The purpose of SNAP is not only to realize basic high speed arithmetic operations, but to integrate these operations into representative higher level mathematical functions that can be self contained on the SNAP processor. Thus, SNAP becomes its own floating point processor with the ability to handle some basic signal processing and matrix manipulation operations. The more operations kept internal to the SNAP, the faster these operations can be performed. Thus, various CORDIC matrix arithmetic and root finding operations are being studied to better understand the type of support they would require on a SNAP processor.

### 2.2.1 High Level Functions

To support these studies work on mathematical and software tools, including symbolic computations, was carried out. Two complementary approaches were pursued to improve high level function performance: the first speeds up a given set of hardware primitives and the matching arithmetic routines, the second attempts to find better primitives, hence jointly optimizing primitives and arithmetic routines. The first approach serves as a baseline to explore incremental improvements. The second approach attempts to achieve a more global optimization; it is in part motivated by a “top down” functional **point** of view, with an eye towards compiler support.

A number of applications were pursued with several objectives in mind: to study the process of matching/mapping algorithms, architectures, and arithmetic, to derive “natural” primitives, and to obtain statistical characterizations. Arithmetic studies included adders, multipliers, and symbolic computations (CORDIC algorithms, CMOS adders [Quach90b]). Device, circuit, and architecture modeling was a second set of topics. Among the main tools to evaluate the performance of the various alternatives are statistical and analytic models for such parameters as speed, area, and power [6].

Higher level functions were also explored with the concept of Information Preserving Transformations (IPT), e.g., CORDIC functions, and exchange
gates. This is related to the problem of writing programs or translating them to ‘natural’ primitives. A number of these primitives have been studied with semi-automated algebraic and symbolic tools. General synthesis procedures have been developed for the algebraic level, logic level, and Finite State Machines (FSM).

2.3 Computer-Aided Design

The CAD effort in the SNAP project has been crucial in several areas. In earlier efforts we have developed techniques for “vendor-independent design,” that is, the creation of design files that can be moved from process to process within a single vendor house, or a design from vendor to vendor without a great deal of redesign. When a particular process proves intractable or infeasible (as perhaps in the case of our floating multiply design mentioned earlier), the tools allow us to retarget the design to alternate processors and fabrication clinics.

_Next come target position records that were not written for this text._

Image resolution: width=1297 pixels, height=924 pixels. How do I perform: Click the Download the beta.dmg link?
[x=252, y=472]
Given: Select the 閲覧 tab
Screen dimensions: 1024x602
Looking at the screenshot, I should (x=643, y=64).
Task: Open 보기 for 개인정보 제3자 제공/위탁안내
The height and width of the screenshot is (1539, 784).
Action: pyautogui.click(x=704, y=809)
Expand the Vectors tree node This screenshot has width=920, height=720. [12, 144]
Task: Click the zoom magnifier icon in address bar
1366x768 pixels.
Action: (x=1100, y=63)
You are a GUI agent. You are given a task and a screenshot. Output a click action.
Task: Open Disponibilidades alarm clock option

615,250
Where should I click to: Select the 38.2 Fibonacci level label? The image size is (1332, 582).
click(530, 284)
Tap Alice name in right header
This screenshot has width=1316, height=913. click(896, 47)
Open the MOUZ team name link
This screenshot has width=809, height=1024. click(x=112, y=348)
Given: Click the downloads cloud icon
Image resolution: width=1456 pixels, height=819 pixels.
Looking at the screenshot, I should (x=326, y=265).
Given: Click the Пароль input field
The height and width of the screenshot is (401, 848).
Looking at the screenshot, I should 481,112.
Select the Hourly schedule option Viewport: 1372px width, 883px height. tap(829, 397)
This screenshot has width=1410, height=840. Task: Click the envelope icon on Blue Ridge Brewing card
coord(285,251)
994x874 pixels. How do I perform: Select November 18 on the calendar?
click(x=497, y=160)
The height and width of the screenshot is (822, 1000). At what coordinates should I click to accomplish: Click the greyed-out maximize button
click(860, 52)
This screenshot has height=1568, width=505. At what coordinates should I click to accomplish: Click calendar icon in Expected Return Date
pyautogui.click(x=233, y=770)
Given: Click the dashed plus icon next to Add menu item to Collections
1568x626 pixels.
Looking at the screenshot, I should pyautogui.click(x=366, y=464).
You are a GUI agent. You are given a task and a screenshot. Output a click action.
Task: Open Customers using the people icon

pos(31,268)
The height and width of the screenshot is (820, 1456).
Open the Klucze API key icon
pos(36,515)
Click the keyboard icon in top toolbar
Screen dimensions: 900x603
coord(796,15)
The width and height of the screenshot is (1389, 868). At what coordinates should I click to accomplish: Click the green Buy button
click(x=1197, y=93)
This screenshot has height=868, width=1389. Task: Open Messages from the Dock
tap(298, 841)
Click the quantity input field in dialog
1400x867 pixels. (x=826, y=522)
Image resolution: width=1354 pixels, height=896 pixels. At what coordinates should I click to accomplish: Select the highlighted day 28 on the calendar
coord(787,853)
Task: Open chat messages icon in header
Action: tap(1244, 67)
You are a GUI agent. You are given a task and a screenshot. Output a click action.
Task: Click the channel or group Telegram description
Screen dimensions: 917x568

CAD is of pivotal importance to our study of wave pipelining and wave pipelining techniques. We use a two phase technique to achieve wave pipelining. The first phase involves a rough tuning of the paths so that the minimum paths have delay within the same general range as the maximum delay. The second phase refines the match so that a minimum clock time can be achieved. Wave pipelining has illustrated the limitation of much of our current circuit technology. With a conventionally clocked circuit, the only delay that is important is the maximum delay. In a wave pipelined circuit, the skew between maximum and minimum delay is of vital importance. A circuit that has an asymmetric rise and fall delay are much less useful than circuits with balanced rise and fall delay. Typically CMOS circuits have a large delay skew and do not at this time appear useful or promising for wave pipelining. However, one active area of research is to find or design BiCMOS circuit realizations that achieve a better control over delay skew.

In another area, CAD has provided a significant insight into the arrangement of counters for the reduction of partial products in multiplication. These tools allow a rapid generation of the partial product reduction trees based on various assumptions regarding the structure of the counter, that is, used as the basis for partial product reduction.
3 Progress Summary

3.1 Circuits and Packaging

3.1.1 General Approach (B. Wooley)

In the architecture currently being examined for the implementation of arithmetic processors with execution times on the order of one nanosecond or less, the achievable performance seems likely to be governed by the delays associated with fetching operands from, and returning results to, a register file. Our initial research into circuits and packaging has therefore focused on these operations.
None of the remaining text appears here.